• 本文
──────────────────────────────

「差し歯とインプラントってそもそも、何が違うの?」
そんな疑問をお持ちの方。
たしかに、差し歯とインプラントの違いって一見わかりにくいですよね。
でも、実は差し歯とインプラントには明確な違いがあります。
そこで本記事では、日本口腔インプラント学会所属の歯科医師が「インプラントと差し歯の違い」を中心に費用や治療期間などを詳しくご紹介していきます。
どちらの治療法が良いのかわからなくなってしまった方は、ぜひ参考にしてください!
本記事で紹介するのは、あくまでも”目安”です。
患者さまによって費用や治療期間はそれぞれ異なりますので、詳細は必ず担当医に確認しましょう。
【執筆・監修者】田口 耕平
北戸田COCO歯科 院長
【経歴はこちら】
1:インプラントと差し歯の違いは歯の根があるか否か
インプラントと差し歯の違いは、歯の根があるか否かです。
具体的には、
● 差し歯=歯の根(天然歯)+人工歯
● インプラント=すべて人工歯
になります。
つまり、
→ 差し歯は抜歯前(歯の根が使えるとき)
→ インプラントは抜歯後(歯の根が使えないとき)
にする治療になるのです。

──────────────────────────────

• データ一覧
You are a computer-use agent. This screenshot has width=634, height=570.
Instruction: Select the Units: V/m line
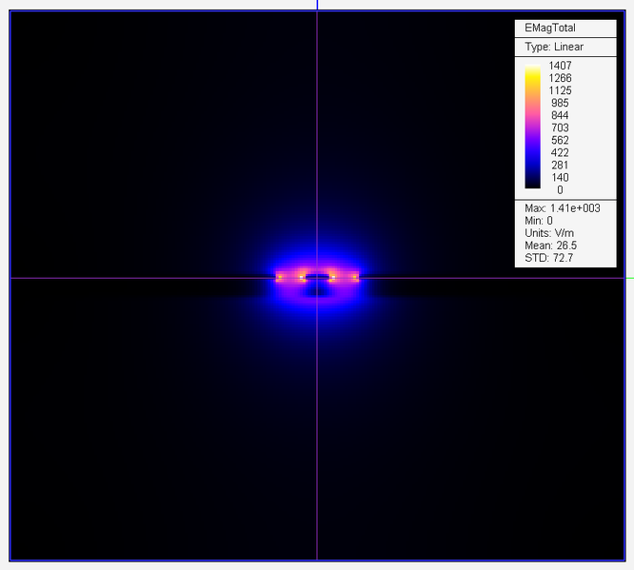(x=550, y=233)
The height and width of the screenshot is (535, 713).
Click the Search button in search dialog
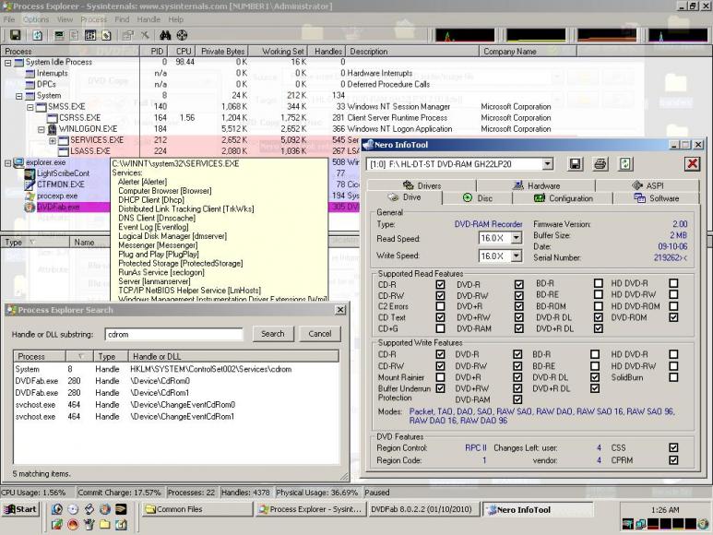(x=273, y=334)
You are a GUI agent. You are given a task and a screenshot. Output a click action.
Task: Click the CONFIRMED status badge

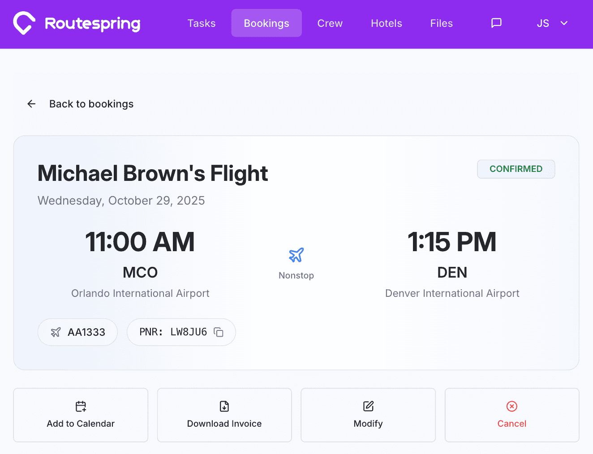[516, 169]
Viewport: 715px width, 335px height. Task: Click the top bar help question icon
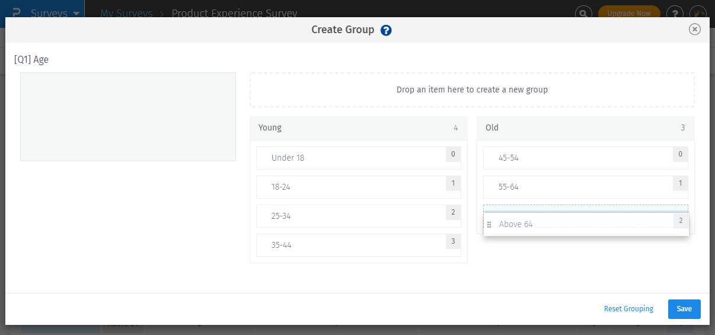(674, 13)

──────────────────────────────

• 問題 A
差し歯とインプラントの本文で、「インプラントと差し歯の違いは、歯の根があるか否かです。」から始まる段落を、大事な点を残して箇条書きにまとめてください。
• 問題 B
差し歯とインプラントの違いを説明する本文の続きを書いてください。

• 回答 A
・違いは、歯の根があるかないか
・差し歯:天然歯の根+人工歯
・インプラント:すべて人工歯
・差し歯は、抜歯前で歯の根が使えるときの治療
・インプラントは、抜歯後で歯の根が使えないときの治療

• 回答 B
歯の根っこをまだ使える差し歯のほうが、重症度としては軽いと覚えておきましょう。
2:インプラントと差し歯、どちら治療法を選べばいいの?
先述したように、
● 差し歯は抜歯前(歯の根が使えるとき)
● インプラントは抜歯後(歯の根が使えないとき)
にする治療法です。
ですので、歯の根の有無で選択できる治療法が異なります。
たまに「抜歯後だけど、差し歯を入れてもらえますか?」というご相談もあります。
しかし、その場合は差し歯ではなくこの次に紹介しているインプラントを含む3つの治療法の中から選んでいただくのが一般的です。
2-1:抜歯後の治療法はブリッジ・入れ歯・インプラント
基本的に天然歯(自分の歯)を完全に失った後の治療法は、
● ブリッジ
● 入れ歯
● インプラント
の3つに分類されます。
それぞれの違いは以下のとおりです。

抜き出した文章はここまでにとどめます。